═════ GIVEN PASSAGE ═════

Writer: Joe Orton
Setting: A room in McLeavy's house.
Loot was first performed at the Jeanetta Cochrane Theatre by the London Traverse Theatre Company on 29 September 1966.
Loot is a two-act play, a farcical black comedy. The entire action of the piece is played out in the McLeavy’s living room. Mrs. McLeavy has recently died and her coffin is stood on trestles. All is not what it seems and everyone appears to be harbouring a secret or hiding his or her true identity. The bank next door to the funeral parlour has been robbed and Inspector Truscott is on the prowl looking for the stolen loot. The loot ends up hidden in Mrs. McLeavy’s coffin, whilst the corpse ends up in the wardrobe. One crime unearths another until a deal is struck for the greater good. Loot is a witty and subversive detective story, which satirises society's perspectives on religion, death and justice.
Loot is absolutely hilarious and a play which certainly has a place in modern theatre playhouses. I’m not hugely familiar with the work of Joe Orton, but reading Loot has made me want more. Orton is also known for plays such as: The Ruffian on the Stair, Entertaining Mr. Sloane, and What the Butler Saw.
In Loot, Orton brilliantly satirises the Roman Catholic Church and the social attitudes to death. The play is like a detective story seen through the mind of a psychiatric patient. Loot has some fantastic characters: Fay the scheming, money hungry, murderer; Truscott, the relentless inspector; and Hal, the affectionless son who wants nothing in life but to run a brothel.
Loot is a play, which would suit either a professional or amateur theatre company. It has six characters and a fairly substantial set is required. I would love to see a production of this in the near future, so don’t let me down.

═════ DATASET CONTENT ═════

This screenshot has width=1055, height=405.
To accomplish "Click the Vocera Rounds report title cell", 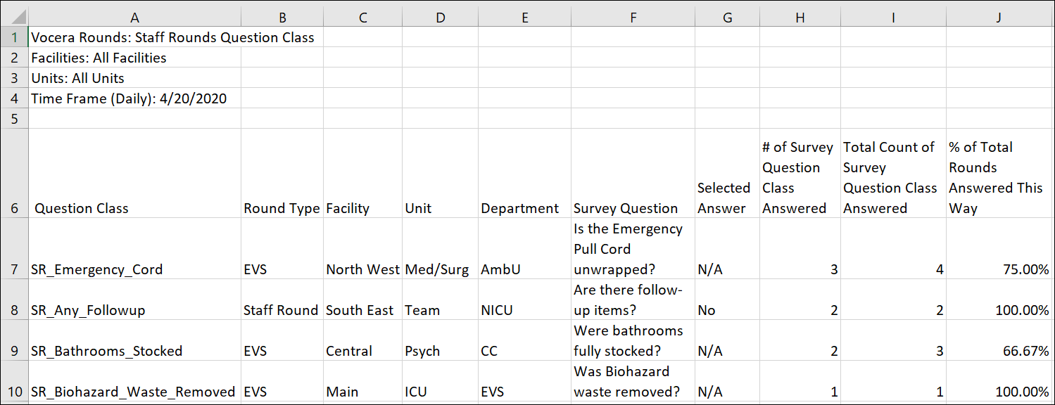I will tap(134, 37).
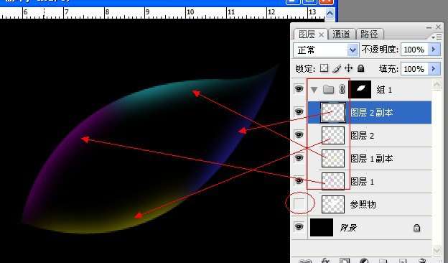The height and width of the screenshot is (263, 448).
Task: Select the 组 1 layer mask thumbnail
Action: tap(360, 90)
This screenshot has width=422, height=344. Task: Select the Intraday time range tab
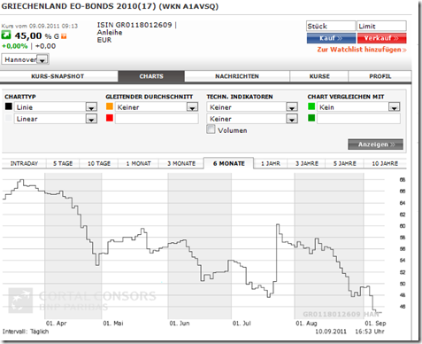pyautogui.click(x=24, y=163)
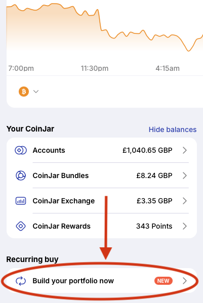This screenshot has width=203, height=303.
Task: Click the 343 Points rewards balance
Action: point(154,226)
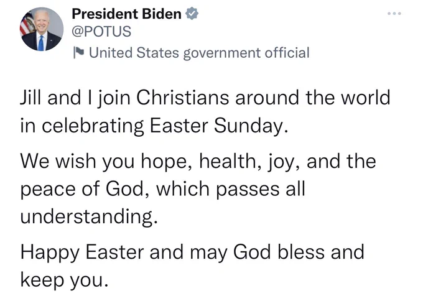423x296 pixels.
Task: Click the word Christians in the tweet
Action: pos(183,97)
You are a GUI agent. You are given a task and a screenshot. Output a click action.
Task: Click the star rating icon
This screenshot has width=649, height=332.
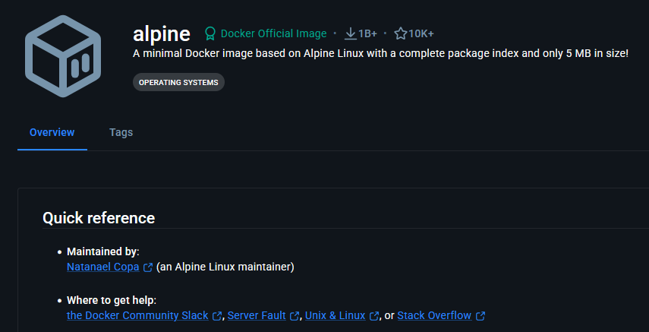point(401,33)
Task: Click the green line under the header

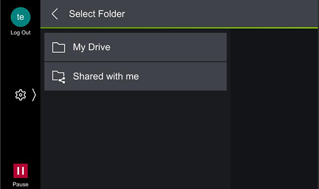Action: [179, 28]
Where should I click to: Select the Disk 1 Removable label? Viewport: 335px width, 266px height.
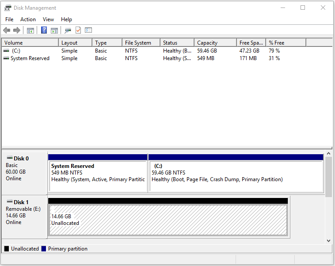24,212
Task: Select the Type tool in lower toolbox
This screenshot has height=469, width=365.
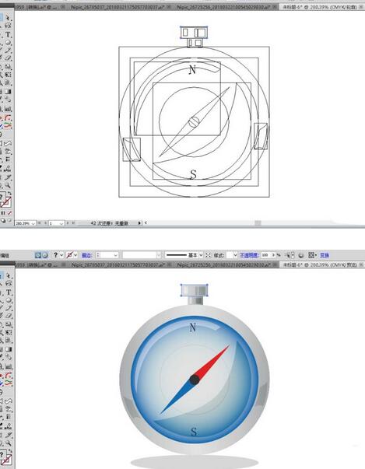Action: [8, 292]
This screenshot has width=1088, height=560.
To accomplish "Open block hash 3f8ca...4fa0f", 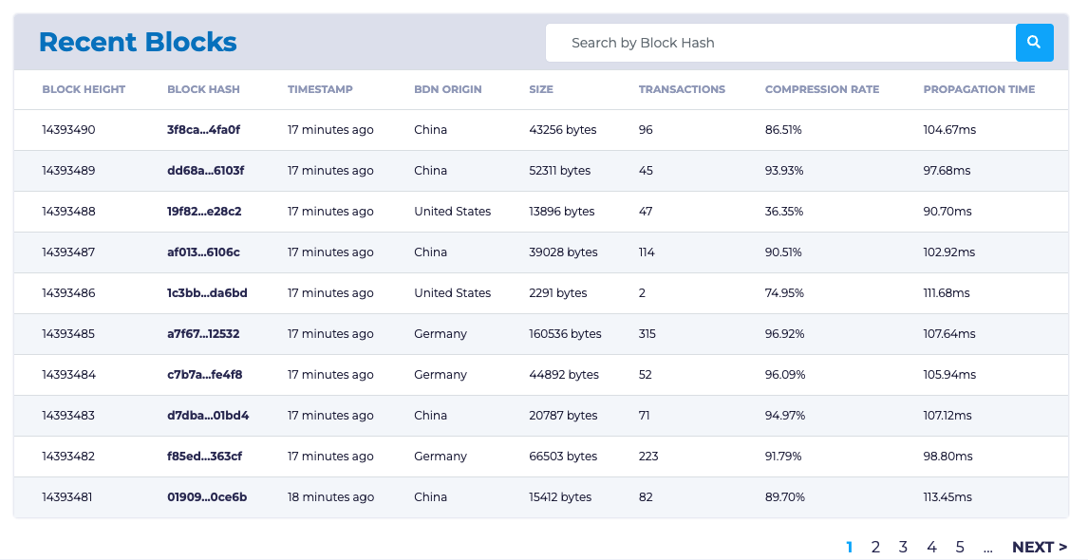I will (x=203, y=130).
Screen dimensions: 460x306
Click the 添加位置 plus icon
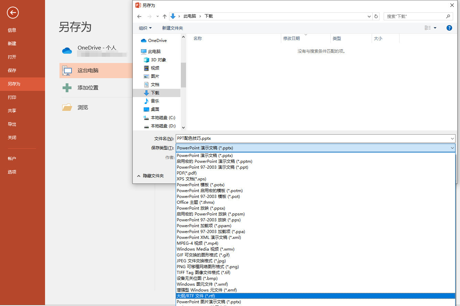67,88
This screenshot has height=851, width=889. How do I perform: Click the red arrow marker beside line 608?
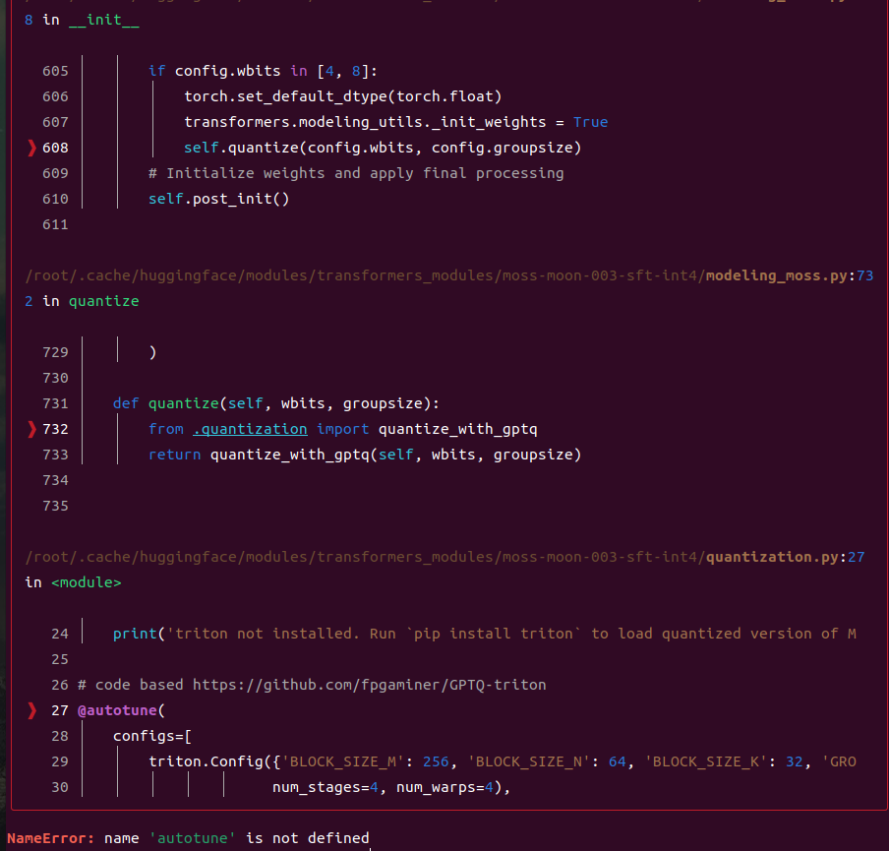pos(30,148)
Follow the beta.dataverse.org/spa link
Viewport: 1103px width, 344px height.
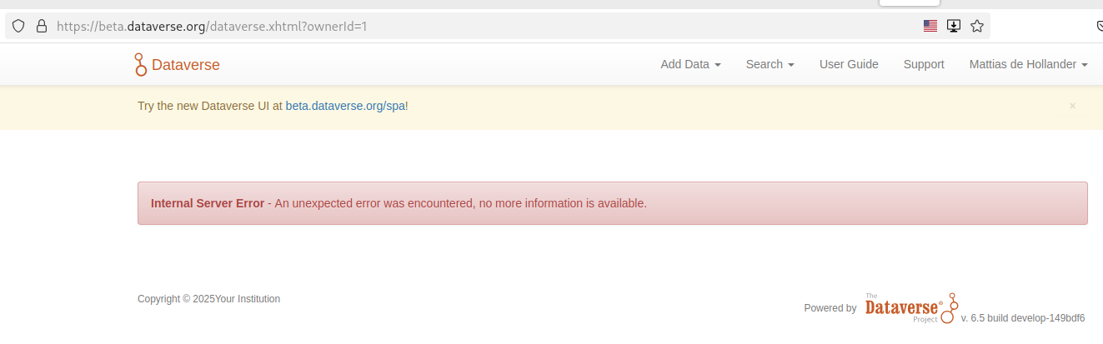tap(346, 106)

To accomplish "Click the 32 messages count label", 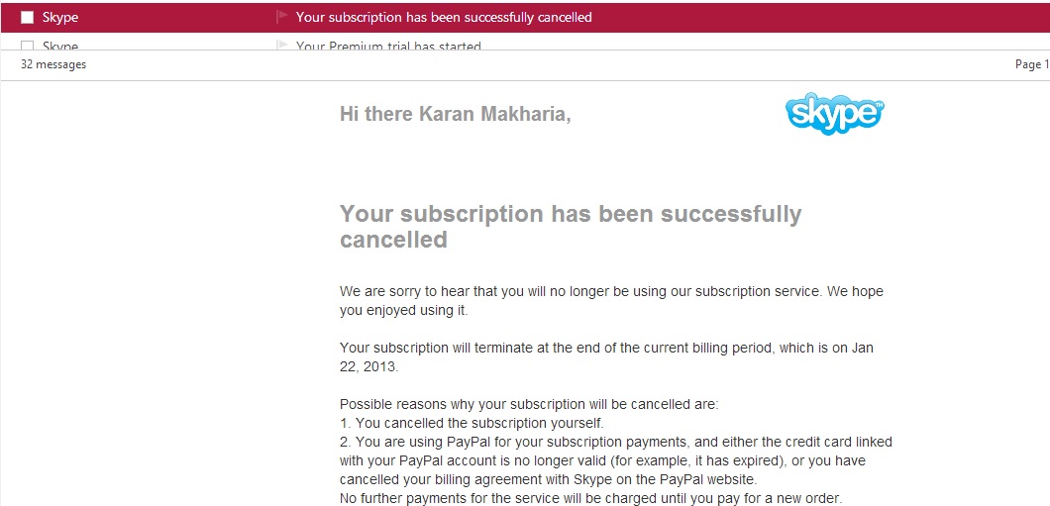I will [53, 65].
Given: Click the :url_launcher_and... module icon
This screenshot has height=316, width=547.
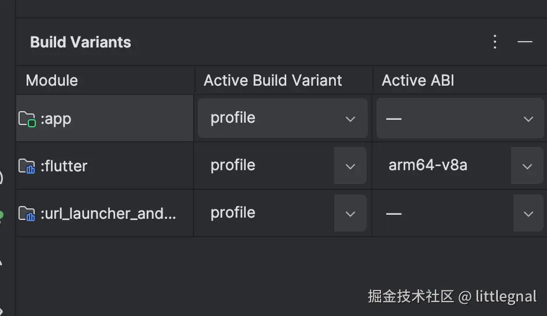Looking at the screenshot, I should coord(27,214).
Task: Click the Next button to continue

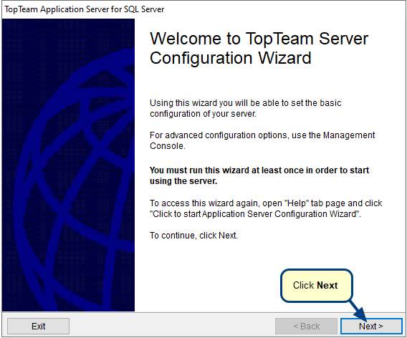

═════

ACTIONS TO TAKE ::
- a) Answer these from the Loot review, one line each:
(i) At which theater was Loot first performed?
(ii) Where does the stolen loot end up hidden?
(iii) What does Hal want in life?
- b) Please retype the Loot review from "Loot is a play, which" to "let me down.".

ANSWERS TO THE EXERCISE ::
- a)
(i) The Jeanetta Cochrane Theatre
(ii) In Mrs. McLeavy's coffin
(iii) Nothing but to run a brothel

- b)
Loot is a play, which would suit either a professional or amateur theatre company. It has six characters and a fairly substantial set is required. I would love to see a production of this in the near future, so don’t let me down.